• [READING TEXT]:
_ _ _ _ _

I love my male friends. I really do. There are a billion reasons why, but one of them is because I find myself having the most random conversations with them about stuff that I probably wouldn't give too much credence to otherwise. Take bathing, for example. On the rest and relaxation tip, there aren't too many things that I enjoy more than soaking in the bathtub. Not only does it feel good, but it comes with all sorts of health benefits including the fact that it destresses us, reduces bodily inflammation, lowers our blood pressure, burns calories (some experts say even as much as a long walk does) and even strengthens our immune system.
As I was sharing some of this with a male buddy of mine, he wasn't moved in the least. He actually loathes baths and it's for one main reason. "Shellie, baths are gross. How are you getting clean when you are washing up in your own dirt?" I mean, he kinda has a point. Not a strong enough one for me to quit taking baths altogether, but definitely enough of one to make me do some digging around to see if I'm doing this whole bathing thing right. Come to find out, there were a few areas I could stand to improve on. Hmph. Bathing etiquette. Who knew?
And how can you know if you're bathing "right" or "wrong? Go down this checklist. How many things are you able to nod your head up and down about?
1. Thoroughly Clean Your Bathtub
Brace yourselves because, out of all of the things that I'm about to share, this point will probably evoke the most "ewws".
Did you know that the average bathtub contains 100 times more germs than—wait for it—a trash can? A TRASH CAN.
This is why, before I even get into the rights and wrongs of bath time, it really is important to mention that bathtubs should be thoroughly cleaned after each and every use. If you'd like a few refresher tips on how to get yours to shine and sparkle, there are a couple of good tips here, here and here.
2. Decide What Type of Bath You Want to Take
Not all baths are created equal. Yep, in their own special way, each one has a theme. Although there are dozens of combinations, the ones that come off the top of my head is the stress-relieving bath, the pain-decreasing bath, the "Calgon, take me away" bath, the insomniac bath and the romantic bath. Based on whatever it is that you're trying to achieve up in that tub of yours, that will let you know what to bring.
For instance, if you're taking a bath after working out (if this is the case, try and wait an hour; your body is "too hot" for hot water following exercising and cool water could "shock" your system), bring in some Epsom salt. If it's a bath to help you to sleep, some lavender oil could do you a world of good. Or, if you plan on bringing someone in there with you, a few rose petals and a bottle of wine—which you were probably going to use regardless—will set the scene perfectly.

_ _ _ _ _

[Saved entries]
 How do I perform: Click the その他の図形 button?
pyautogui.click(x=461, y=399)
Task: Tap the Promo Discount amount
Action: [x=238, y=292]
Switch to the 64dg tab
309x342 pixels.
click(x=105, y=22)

_ _ _ _ _

• [WHAT TO DO]:
1. Answer these questions from the bathing text:
(a) How many times more germs does the average bathtub contain than a trash can?
(b) How long should you wait after working out before taking a bath?
(c) What could help if the bath is meant to help you sleep?
2. Carry the text on bathing etiquette forward, starting after its final sentence.

• [EXERCISE RESULTS]:
1.
(a) 100 times more.
(b) An hour.
(c) Some lavender oil.

2.
3. Have Herbal Tea, DIY Body Wash and Essential Oils on Tap
One of the best ways to get herbs into your pores is to put a couple of herbal tea bags into your bathwater (if you want to learn how to make some lavender tea bags, click here). If you're wondering what some of the best herbs for bathing are—chamomile will relax you; ginger root will detox you; comfrey leaf will heal wounds and reduce scars; calendula will relieve muscle spasms (if you drink it, it can help to regulate your period too) and peppermint will boost your immune system.
Two other things that you should have close by is body wash and some essential oils that you can drop into your bathwater. On the body wash tip, I'm a huge fan of making your own (some cool YouTube videos include "DIY African Black Soap Acne Wash, Body Wash, and Shampoo", "How to Make Homemade Natural Bodywash" and "How to Make Natural Body Wash | Honey Coconut Body Wash"). As far as oils go, eucalyptus will help to clear your sinuses; bergamot will relax you; a combo of sage and mint will help to balance you out; citrus will reenergize you and cloves and cedarwood will relieve stress.
4. Use the Right Kind of Soap (and Not Too Much of It)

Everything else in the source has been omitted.